At the tears that shine in the firelight. At the mouth that shaped prayers over me until they became heavier than breath. At the hands that taught me to bow, to lower my eyes, to shrink myself into something small enough to be kept.

"Pray, Mama," I say softly.

My voice does not tremble.

"Pray as you did for me. Call to him. Let us see if he answers."

Her lips part, a broken sound catching there before it can become a word. The fire crackles louder now, the heat pressing closer, curling into the space between us. Her hands lift again, but this time not toward me—upward, trembling, fingers forming the shape of something she has repeated her whole life.

"Do not be afraid," I murmur. "You go where you have always longed to be."

For a moment, she believes it. I see it flicker across her face—fragile, desperate, clinging to something that has already abandoned her. Her head bows. Her lips begin to move, the prayer returning, steadying her even now, even here.

I turn away.

Behind me, there is a quick, wet sound. Steel meeting flesh. A breath breaking where it should have continued. The prayer collapsing into silence before it can reach its end.

It is over.

The fire rushes in to fill what remains.

Something touches my cheek. I lift my hand and find it there—a single tear, warm against my skin. I let it fall, watch as it strikes the wood at my feet and vanishes at once, taken by the heat.

I do not turn back. I step out.

The night meets me again, but it is no longer whole. Fire follows at my back, pouring through the open mouth of the doorway, spilling down the wooden frame, devouring beam and roof alike. The structure groans like something alive being unmade, each collapse a slow surrender, each spark carried upward like souls denied rest, scattering into the dark.
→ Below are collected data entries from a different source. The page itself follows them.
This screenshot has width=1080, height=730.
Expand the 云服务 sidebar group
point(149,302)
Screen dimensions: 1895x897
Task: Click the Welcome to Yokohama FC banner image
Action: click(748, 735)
The steps are slick beneath my feet. The square no longer breathes. Only the fire does.

He comes to me.

I feel him before I see him, the air tightening, bending, answering to his presence as it always has. When I turn, he is already watching me, his face marked, his hands dark with what he has taken, his mouth curved in something that does not soften.

We stand there, between the crumbling church and the ruined stake. The fire rises behind us. The dead gather at our feet.

He reaches for me, and I do not hesitate.

My hands find him as easily as breath, unyielding, drawing me toward him as though there has never been a moment where I was not meant to move this way. When our mouths meet, it is blood and heat and something deeper that has no name left for it, something that consumes rather than joins.

I taste it.

On him.

On myself.

I deepen the kiss, my mouth parting against his, taking what he gives, giving back in equal measure, the taste of death no longer foreign, no longer wrong. His lips move against mine, down, to my throat, where the marks still linger, where the skin remembers him even now.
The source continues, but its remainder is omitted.